Collection entries
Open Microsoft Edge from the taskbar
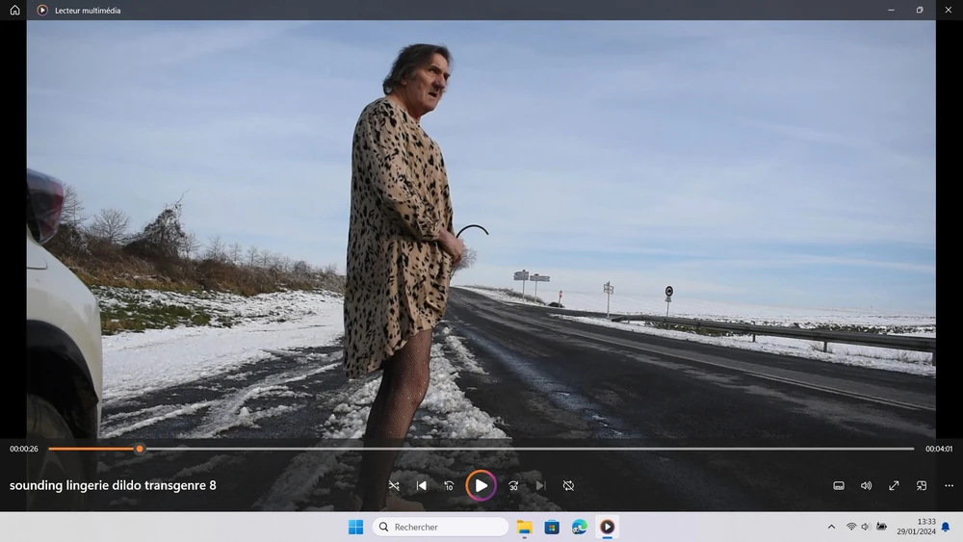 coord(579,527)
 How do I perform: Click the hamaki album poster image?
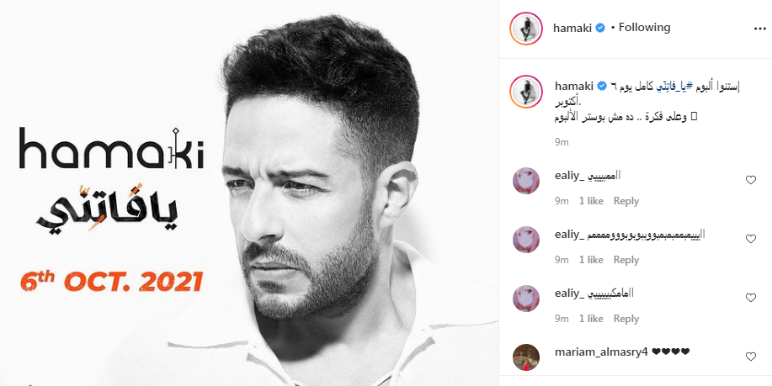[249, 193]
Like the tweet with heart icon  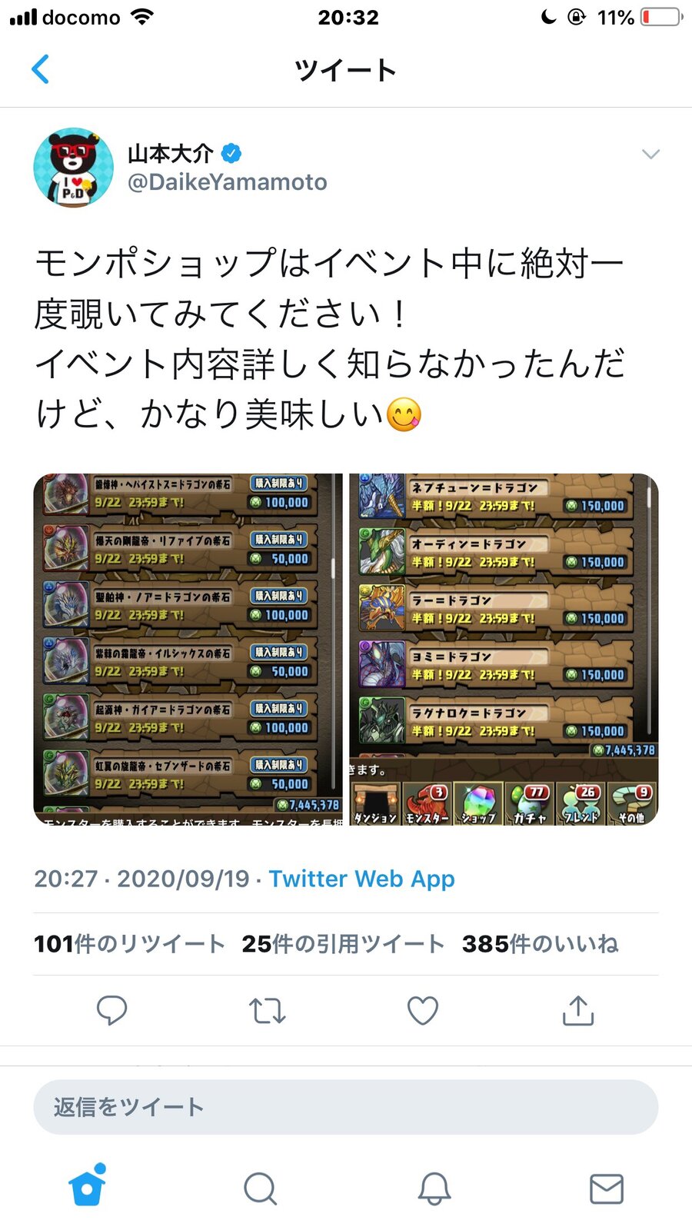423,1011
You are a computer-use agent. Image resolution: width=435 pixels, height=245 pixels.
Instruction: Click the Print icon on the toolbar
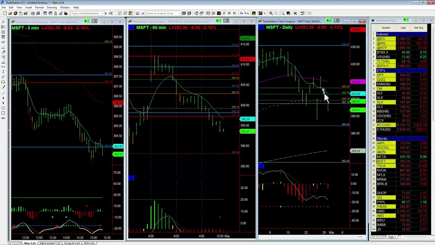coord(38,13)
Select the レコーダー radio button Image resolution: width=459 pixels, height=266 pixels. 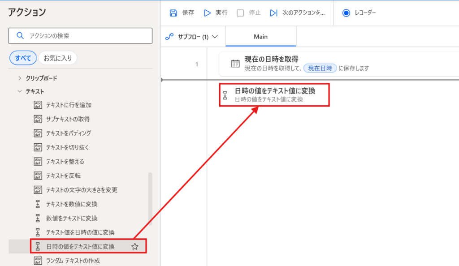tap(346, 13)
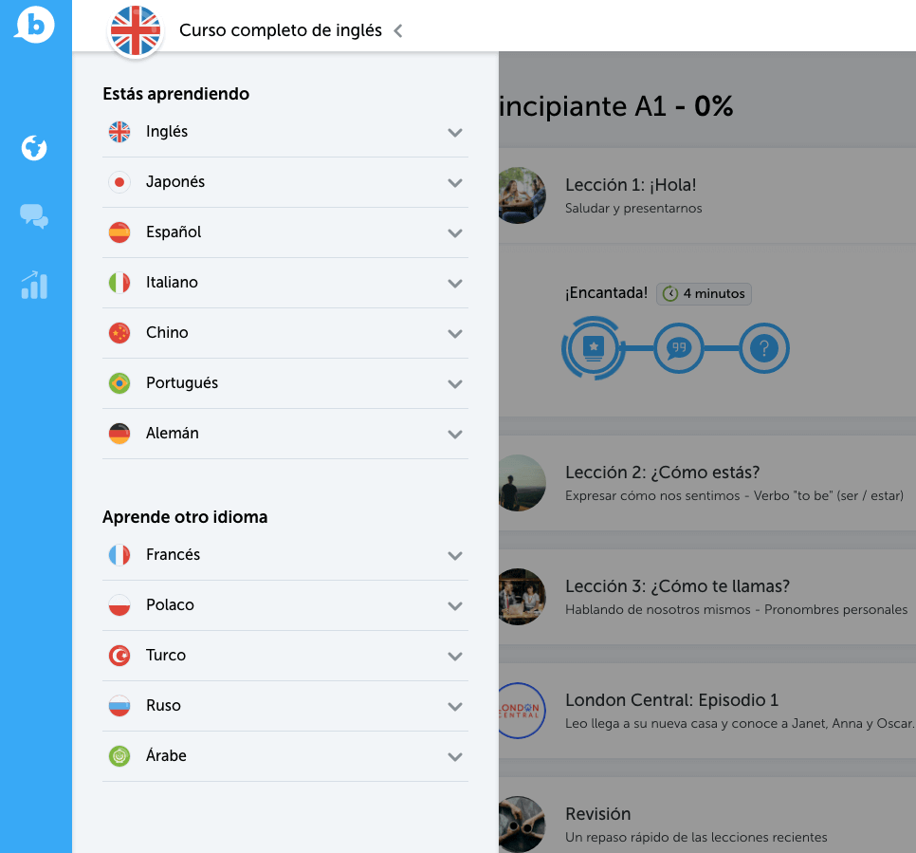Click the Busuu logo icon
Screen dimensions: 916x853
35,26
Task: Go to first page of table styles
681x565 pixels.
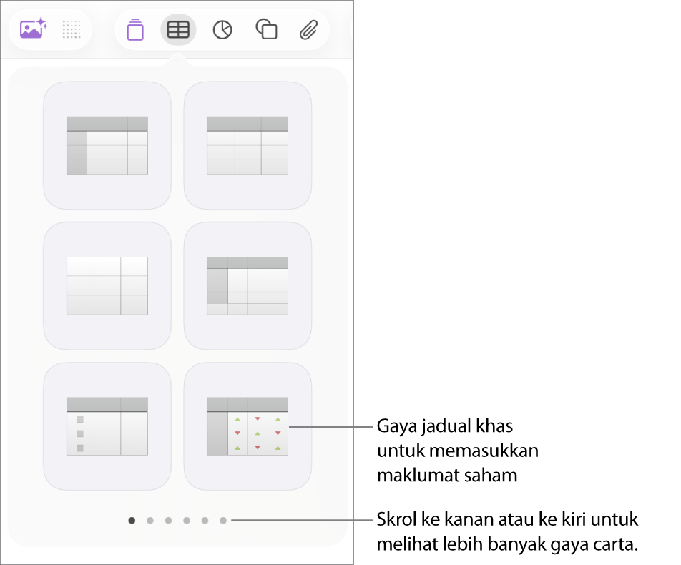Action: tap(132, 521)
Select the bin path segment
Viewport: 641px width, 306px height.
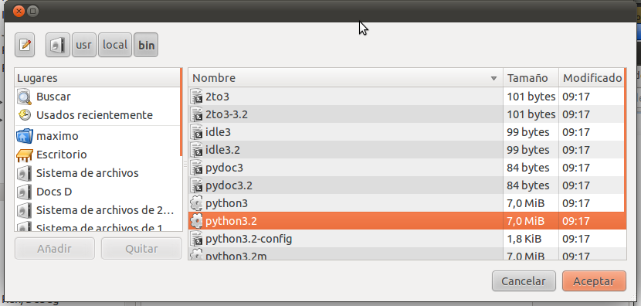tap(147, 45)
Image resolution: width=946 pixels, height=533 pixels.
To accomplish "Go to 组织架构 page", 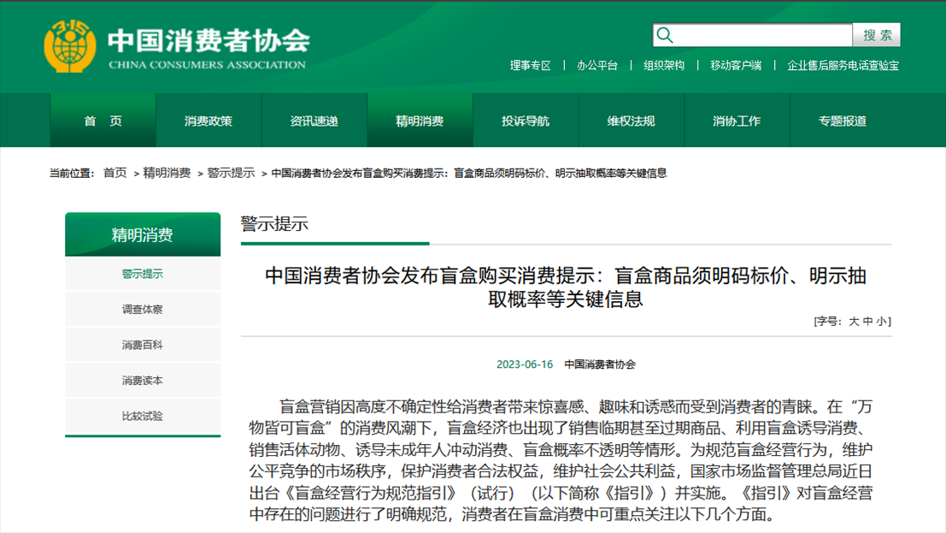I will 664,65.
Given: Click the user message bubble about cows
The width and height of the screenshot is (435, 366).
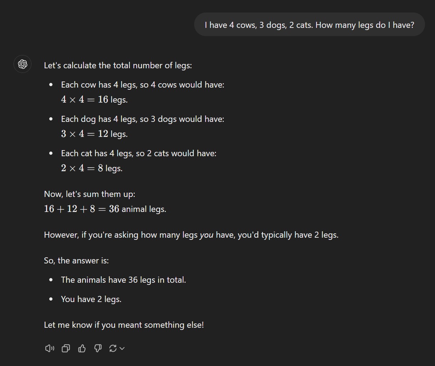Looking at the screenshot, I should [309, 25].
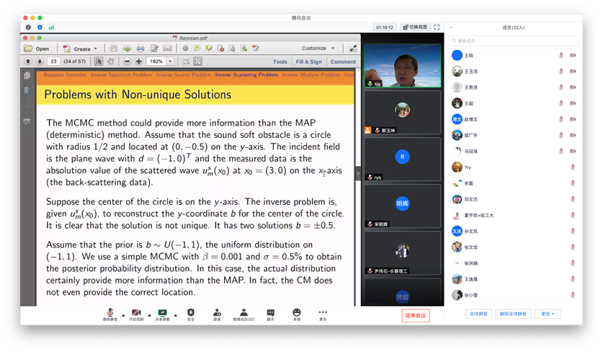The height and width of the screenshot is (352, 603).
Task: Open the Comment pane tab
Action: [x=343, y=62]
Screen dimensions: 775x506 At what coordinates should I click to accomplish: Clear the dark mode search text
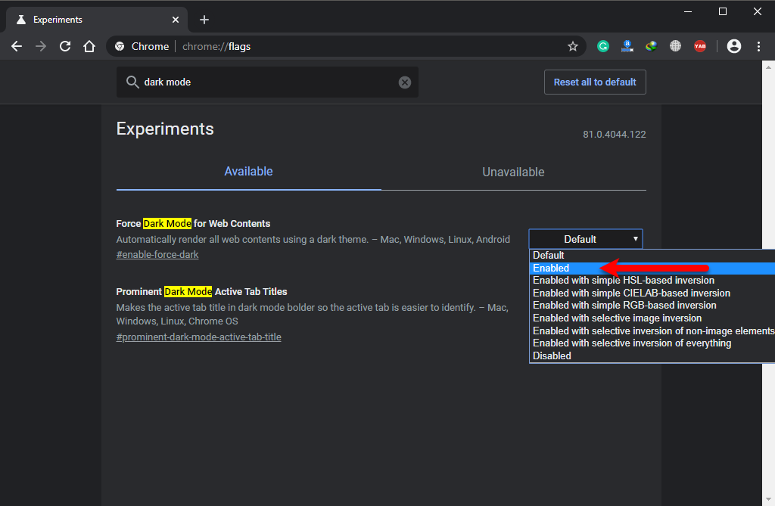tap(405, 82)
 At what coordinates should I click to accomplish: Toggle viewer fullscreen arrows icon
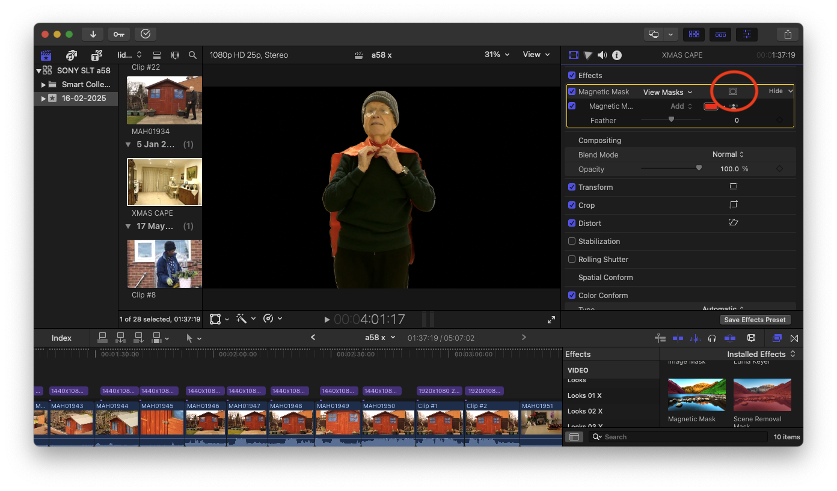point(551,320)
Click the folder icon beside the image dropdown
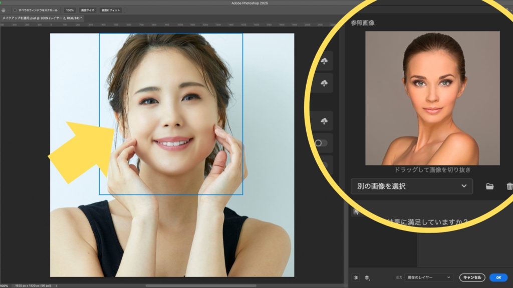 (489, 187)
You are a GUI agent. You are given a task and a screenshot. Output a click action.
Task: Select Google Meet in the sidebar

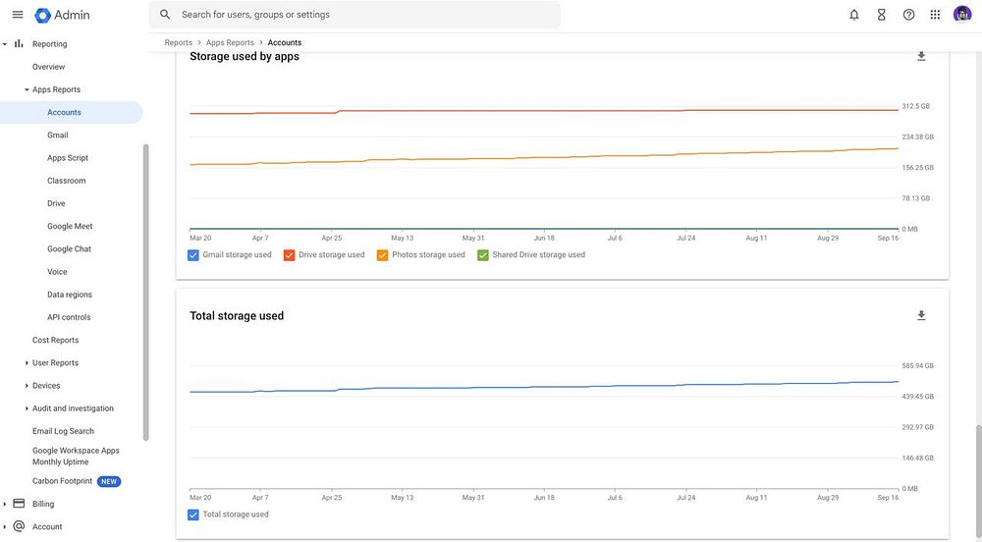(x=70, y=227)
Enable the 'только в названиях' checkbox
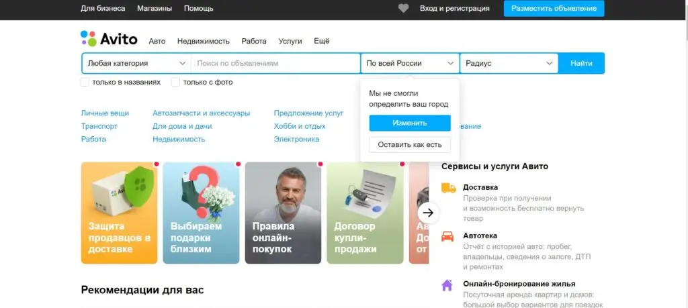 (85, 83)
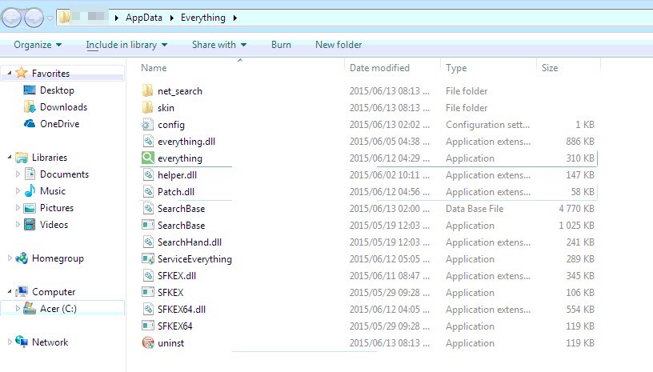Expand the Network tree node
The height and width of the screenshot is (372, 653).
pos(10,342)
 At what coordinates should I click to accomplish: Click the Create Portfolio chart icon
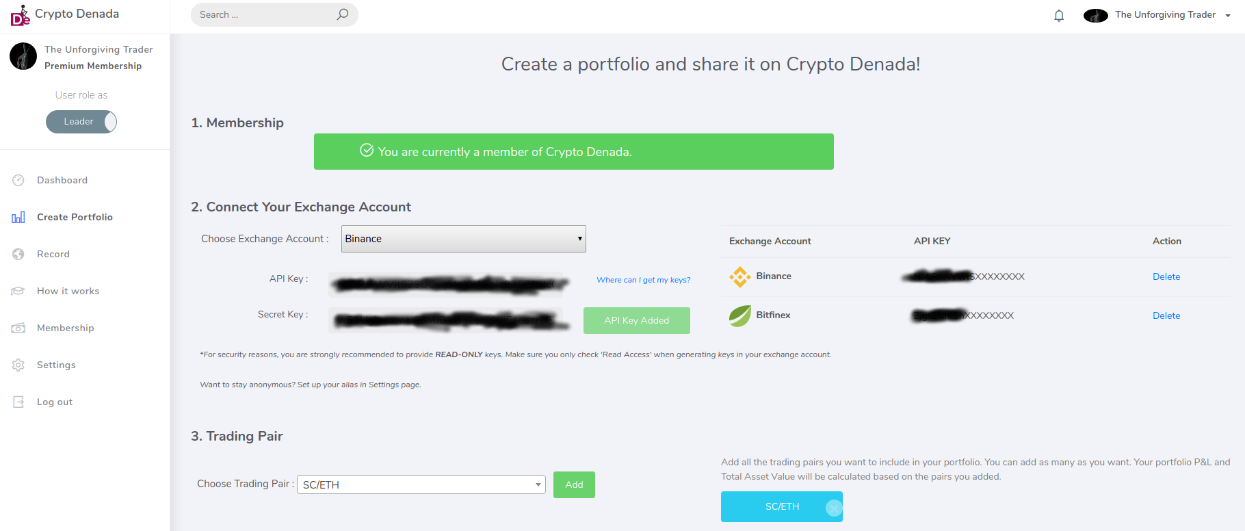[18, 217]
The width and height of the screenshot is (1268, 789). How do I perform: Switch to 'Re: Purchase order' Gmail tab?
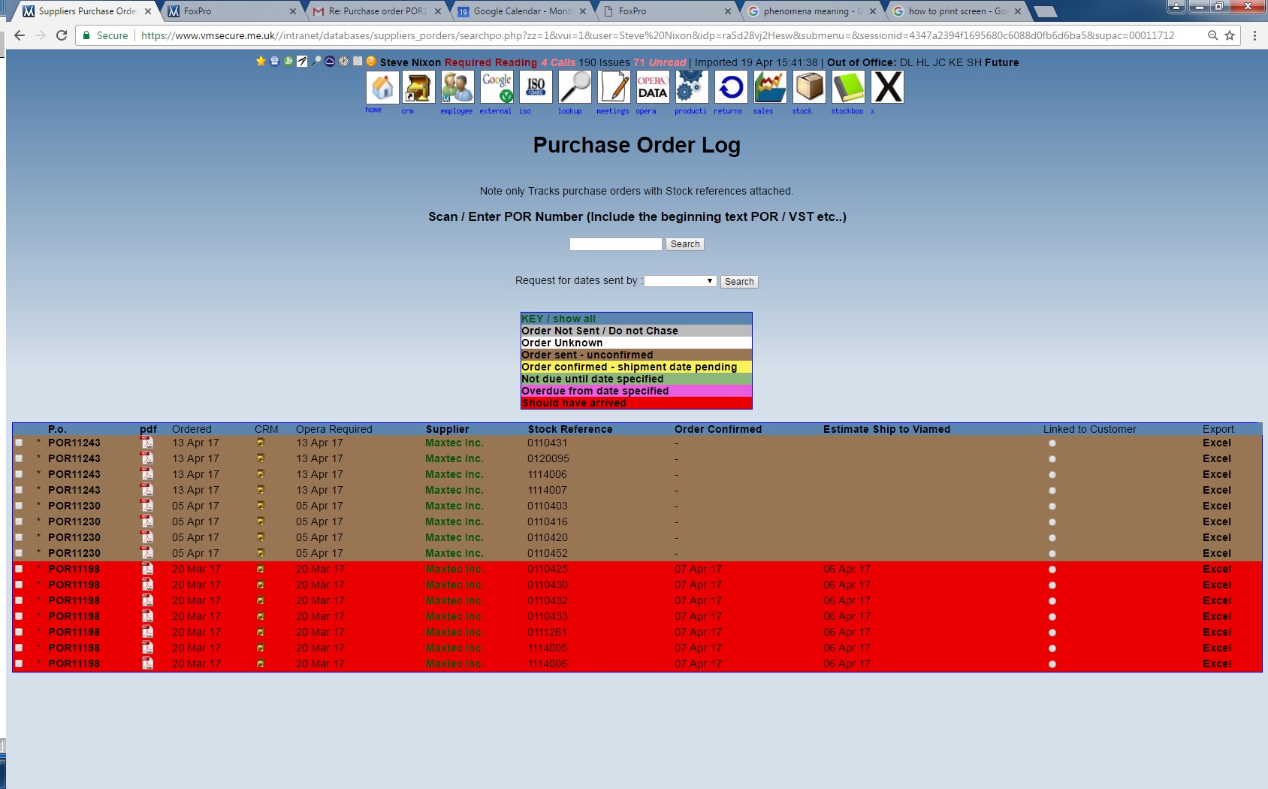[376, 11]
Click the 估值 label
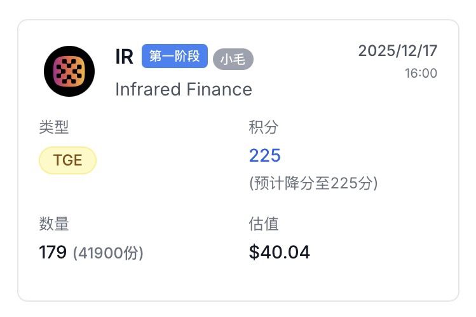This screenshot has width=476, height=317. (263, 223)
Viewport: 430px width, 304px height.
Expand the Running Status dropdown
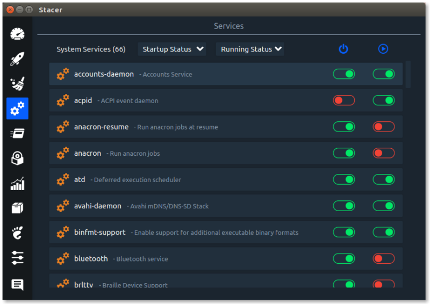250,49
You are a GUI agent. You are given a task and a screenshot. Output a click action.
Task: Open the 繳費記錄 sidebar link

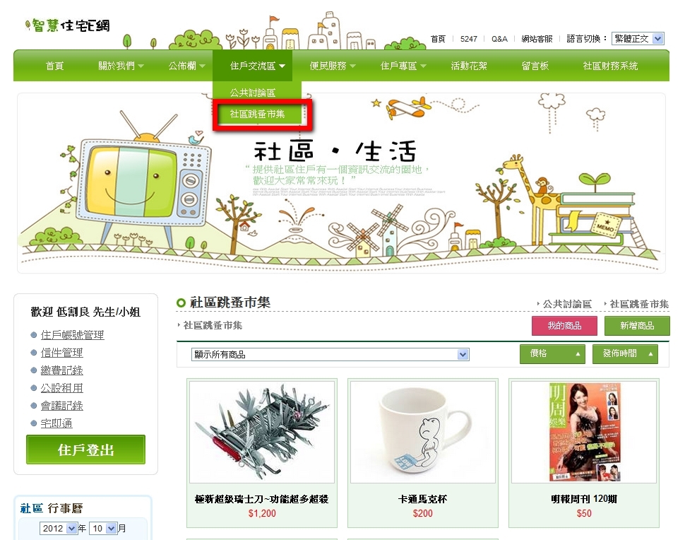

◆ Task goal ◆
With the pictures left out, output the lines from the one containing "Viewport: 430px width, 304px height." through the last line of the records above, exactly as they are.

◆ Solution to the problem ◆
Viewport: 430px width, 304px height.
Expand the Running Status dropdown
250,49
You are a GUI agent. You are given a task and a screenshot. Output a click action.
Task: Open the 繳費記錄 sidebar link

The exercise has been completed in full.